• **EXERCISE BRIEF**
Find the lines below holding the word "will" and copy each of them.
*** MATERIAL SHOWN ***
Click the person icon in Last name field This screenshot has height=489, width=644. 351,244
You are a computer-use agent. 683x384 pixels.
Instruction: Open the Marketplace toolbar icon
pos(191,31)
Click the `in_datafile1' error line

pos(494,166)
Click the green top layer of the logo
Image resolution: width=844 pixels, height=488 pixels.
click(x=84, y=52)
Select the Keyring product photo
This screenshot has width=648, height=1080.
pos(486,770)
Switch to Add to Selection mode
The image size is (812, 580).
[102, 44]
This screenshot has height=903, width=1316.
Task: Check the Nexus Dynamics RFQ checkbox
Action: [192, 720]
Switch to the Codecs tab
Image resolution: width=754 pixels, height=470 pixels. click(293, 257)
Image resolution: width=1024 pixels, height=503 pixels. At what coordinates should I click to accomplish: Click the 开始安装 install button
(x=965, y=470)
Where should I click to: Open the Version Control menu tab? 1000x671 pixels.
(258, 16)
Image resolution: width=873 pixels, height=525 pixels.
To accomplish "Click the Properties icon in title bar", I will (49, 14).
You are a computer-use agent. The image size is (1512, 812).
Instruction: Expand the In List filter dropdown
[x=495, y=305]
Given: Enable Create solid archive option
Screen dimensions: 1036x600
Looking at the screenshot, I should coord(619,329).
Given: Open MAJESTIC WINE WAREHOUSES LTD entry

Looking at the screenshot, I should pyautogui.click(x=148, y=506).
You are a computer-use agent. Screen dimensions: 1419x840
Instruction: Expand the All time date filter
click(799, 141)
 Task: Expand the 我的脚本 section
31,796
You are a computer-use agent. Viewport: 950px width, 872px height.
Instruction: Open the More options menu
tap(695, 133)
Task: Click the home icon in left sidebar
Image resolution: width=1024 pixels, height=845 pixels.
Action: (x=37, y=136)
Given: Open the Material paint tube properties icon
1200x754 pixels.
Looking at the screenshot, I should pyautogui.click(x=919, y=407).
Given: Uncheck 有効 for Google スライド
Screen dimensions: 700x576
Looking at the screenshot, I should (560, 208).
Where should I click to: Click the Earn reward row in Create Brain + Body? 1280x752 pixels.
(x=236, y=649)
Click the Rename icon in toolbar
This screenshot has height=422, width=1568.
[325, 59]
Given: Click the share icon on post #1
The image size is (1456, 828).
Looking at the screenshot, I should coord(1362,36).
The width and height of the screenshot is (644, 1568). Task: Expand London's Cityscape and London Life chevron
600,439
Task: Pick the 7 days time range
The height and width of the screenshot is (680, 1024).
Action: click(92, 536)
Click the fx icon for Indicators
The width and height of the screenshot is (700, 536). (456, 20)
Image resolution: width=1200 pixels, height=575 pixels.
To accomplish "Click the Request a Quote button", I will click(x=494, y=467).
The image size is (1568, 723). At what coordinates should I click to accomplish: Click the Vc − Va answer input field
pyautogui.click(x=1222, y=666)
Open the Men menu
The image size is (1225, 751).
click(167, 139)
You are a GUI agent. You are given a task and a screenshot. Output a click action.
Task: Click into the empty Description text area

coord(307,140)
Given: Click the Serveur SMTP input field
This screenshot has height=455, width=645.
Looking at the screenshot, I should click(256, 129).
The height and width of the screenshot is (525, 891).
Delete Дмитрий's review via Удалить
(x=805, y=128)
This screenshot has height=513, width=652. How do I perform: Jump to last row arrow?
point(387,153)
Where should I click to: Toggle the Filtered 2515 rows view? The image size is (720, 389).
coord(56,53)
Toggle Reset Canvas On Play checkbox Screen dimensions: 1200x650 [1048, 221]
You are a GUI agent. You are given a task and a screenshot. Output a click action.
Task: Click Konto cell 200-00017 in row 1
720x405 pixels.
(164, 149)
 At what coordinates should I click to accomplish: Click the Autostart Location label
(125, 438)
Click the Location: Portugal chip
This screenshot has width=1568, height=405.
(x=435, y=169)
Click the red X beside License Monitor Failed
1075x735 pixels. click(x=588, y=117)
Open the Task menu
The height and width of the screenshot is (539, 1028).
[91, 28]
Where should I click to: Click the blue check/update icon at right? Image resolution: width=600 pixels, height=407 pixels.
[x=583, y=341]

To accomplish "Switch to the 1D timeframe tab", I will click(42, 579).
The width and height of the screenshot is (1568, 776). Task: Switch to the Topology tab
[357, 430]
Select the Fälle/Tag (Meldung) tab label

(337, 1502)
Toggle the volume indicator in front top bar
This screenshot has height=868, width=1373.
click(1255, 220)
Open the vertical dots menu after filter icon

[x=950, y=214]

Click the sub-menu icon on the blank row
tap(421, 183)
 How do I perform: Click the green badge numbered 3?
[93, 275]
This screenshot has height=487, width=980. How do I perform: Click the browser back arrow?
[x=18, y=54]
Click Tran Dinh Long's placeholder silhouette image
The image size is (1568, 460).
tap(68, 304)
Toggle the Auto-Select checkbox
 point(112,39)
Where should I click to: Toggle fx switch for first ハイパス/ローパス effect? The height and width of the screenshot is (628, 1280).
*** End of MATERIAL SHOWN ***
• **SOLUTION**
To accomplish "Click the Properties icon in title bar", I will (49, 14).
To accomplish "Click the Request a Quote button", I will click(x=494, y=467).
To accomplish "Switch to the 1D timeframe tab", I will click(42, 579).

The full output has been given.